▶ **Problem to solve**
Return all the entries exactly, keeping pictures out.

(Beginning of Source data)

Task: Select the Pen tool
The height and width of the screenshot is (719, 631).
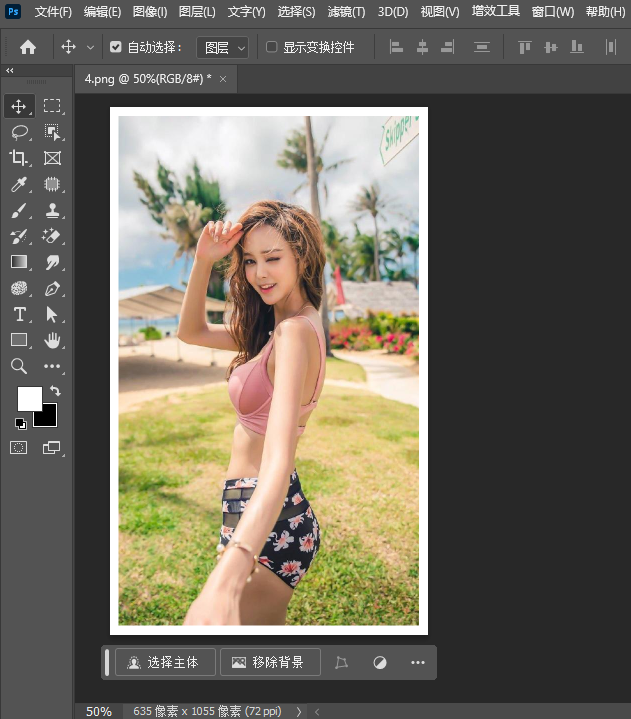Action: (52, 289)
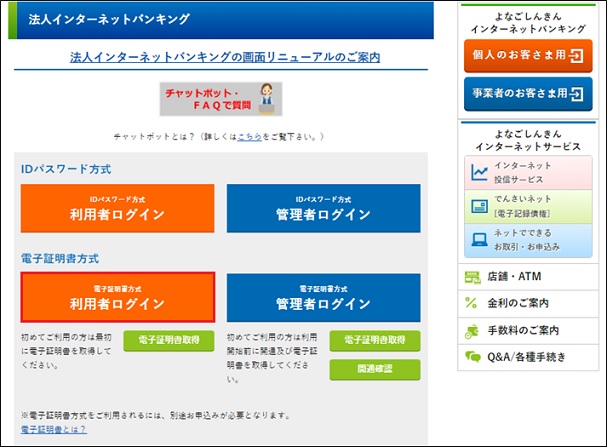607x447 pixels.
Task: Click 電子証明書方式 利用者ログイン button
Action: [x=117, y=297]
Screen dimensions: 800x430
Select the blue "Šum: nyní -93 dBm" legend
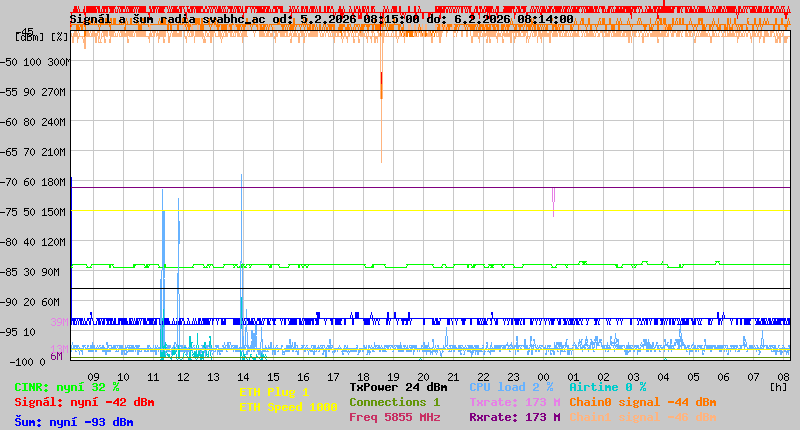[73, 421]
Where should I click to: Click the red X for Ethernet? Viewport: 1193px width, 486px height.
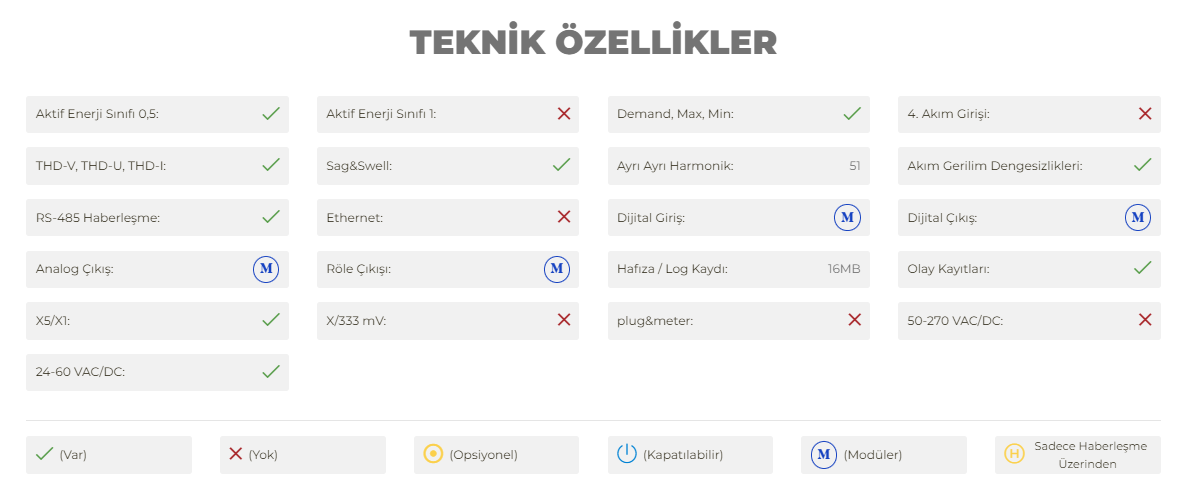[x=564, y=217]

(End of Source data)

▶ **Your response**
Task: Select the Pen tool
The height and width of the screenshot is (719, 631).
Action: (52, 289)
607x447 pixels.
Task: Click 電子証明書方式 利用者ログイン button
Action: [x=117, y=297]
Screen dimensions: 800x430
Select the blue "Šum: nyní -93 dBm" legend
[73, 421]
Where should I click to: Click the red X for Ethernet? Viewport: 1193px width, 486px height.
[x=564, y=217]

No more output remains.